The new draft proposals for the CIF insist that the initiative “will be an interim measure designed for the MDBs to assist in filling immediate financing gaps” pending an agreement for a financial mechanism under the UNFCCC. According to the SCF and CTF proposals, the climate investment funds will include specific sunset clauses “linked to the agreement on the future of the climate change regime” and that the funds “will take necessary steps” to conclude their operations “once a new financial architecture [under the UNFCCC] is effective”.
However, this means that the sunset clauses will be contingent upon the establishment of a UNFCCC fund or funds with no explicit specification of a date for the conclusion of such funds. “A sunset clause that does not specify when the sunset is meaningless,” added the developing country negotiator.
Moreover, there is evidence that many such “interim” funds established under the auspices of the World Bank have expanded rather than shrunk over the years, such as the Prototype Carbon Fund (PCF) aimed at providing a temporary instrument for pioneering carbon transactions while the Clean Development Mechanism (CDM) – the Kyoto Protocol’s mechanism for carbon trading – was being developed and made operational. According to a report by the Washington-based think tank, the Sustainable Energy and Economy Network (SEEN), nine years on and $2 billion later, “the World Bank’s carbon portfolio has expanded to 11 funds and carbon financing has become a mainstream’ part of its overall lending program”.

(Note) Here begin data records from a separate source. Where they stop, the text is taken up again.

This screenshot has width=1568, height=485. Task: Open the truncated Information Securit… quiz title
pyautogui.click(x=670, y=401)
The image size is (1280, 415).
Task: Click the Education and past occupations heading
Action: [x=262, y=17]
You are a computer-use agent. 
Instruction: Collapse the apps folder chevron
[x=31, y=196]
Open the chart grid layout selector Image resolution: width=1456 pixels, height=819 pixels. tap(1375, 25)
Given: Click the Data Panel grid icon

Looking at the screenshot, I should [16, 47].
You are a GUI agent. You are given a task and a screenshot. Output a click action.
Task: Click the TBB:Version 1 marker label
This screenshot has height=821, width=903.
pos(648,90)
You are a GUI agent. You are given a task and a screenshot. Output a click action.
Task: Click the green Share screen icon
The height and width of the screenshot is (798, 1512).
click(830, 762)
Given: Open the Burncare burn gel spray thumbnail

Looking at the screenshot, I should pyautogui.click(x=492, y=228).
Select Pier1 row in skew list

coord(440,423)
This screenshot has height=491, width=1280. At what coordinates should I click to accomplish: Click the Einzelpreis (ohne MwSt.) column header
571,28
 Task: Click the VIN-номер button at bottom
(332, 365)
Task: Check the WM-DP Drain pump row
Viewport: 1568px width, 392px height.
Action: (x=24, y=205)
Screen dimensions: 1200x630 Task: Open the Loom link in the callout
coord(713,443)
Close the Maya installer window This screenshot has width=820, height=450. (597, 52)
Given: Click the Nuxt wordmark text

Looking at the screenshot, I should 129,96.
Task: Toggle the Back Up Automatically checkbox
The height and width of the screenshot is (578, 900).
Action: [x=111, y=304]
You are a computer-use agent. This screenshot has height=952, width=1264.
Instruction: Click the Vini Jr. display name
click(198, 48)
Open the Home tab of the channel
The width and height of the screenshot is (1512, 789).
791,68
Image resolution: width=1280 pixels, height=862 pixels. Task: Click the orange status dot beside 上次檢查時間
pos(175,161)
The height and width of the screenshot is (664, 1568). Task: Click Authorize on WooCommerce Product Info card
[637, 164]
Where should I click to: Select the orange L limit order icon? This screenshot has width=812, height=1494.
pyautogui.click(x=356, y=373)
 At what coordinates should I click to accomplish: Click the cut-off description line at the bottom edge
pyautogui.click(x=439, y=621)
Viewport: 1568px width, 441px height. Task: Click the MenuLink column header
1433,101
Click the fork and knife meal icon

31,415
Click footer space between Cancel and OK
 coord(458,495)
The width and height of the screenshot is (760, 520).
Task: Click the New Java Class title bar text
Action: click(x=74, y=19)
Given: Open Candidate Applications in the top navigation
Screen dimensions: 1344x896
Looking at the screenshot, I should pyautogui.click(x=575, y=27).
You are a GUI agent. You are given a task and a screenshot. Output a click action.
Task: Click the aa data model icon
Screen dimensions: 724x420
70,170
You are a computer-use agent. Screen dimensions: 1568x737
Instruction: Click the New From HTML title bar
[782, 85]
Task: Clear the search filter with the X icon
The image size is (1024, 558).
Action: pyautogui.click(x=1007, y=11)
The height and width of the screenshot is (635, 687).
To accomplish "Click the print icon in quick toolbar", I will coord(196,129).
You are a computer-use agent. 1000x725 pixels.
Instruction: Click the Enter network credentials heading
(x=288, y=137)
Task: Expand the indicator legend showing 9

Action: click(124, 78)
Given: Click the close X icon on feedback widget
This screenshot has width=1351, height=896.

There is also no guarantee that the resources from the CIF will be transferred to a UNFCCC fund. The new proposals merely state that upon termination of the SCF and CTF, the trustee (in this case, the World Bank), “will endeavour to transfer donors’ pro-rata shares to another fund which has a similar objective as the [SCF or CTF] as determined by the Trust Fund Committee[s]” unless the donors choose to have their shares returned.
Consequently, while the new proposals allude to the UNFCCC, they reflect a poor understanding of the status and terms of the Convention and their implications for developed and developing country parties to the treaty. Moreover, the concerns which have been raised by developing countries and civil society groups about the design of the funds and the nature of the process by which they have been proposed, have not been seriously taken into account.
Primarily, the proposed funds continue to be premised on an aid framework for climate financing placing climate change financing on a donor-recipient platform for engagement rather than as resources disbursed to meet commitments under international law. The creation of the CIF also supports the World Bank’s increasing encroachment into climate change financing and policymaking, a role which has been heavily criticised given its track record on the environment.
According to Bank documents, the Strategic Climate Fund will be comprised of targeted programmes aimed at providing financing to pilot new approaches to reduce carbon emissions and create greater climate resilience in developing countries while the Clean Technology Fund is aimed at accelerating transformation to low-carbon economies through cost effective mitigation of greenhouse gas emissions and the development and deployment of “clean technologies” in developing countries.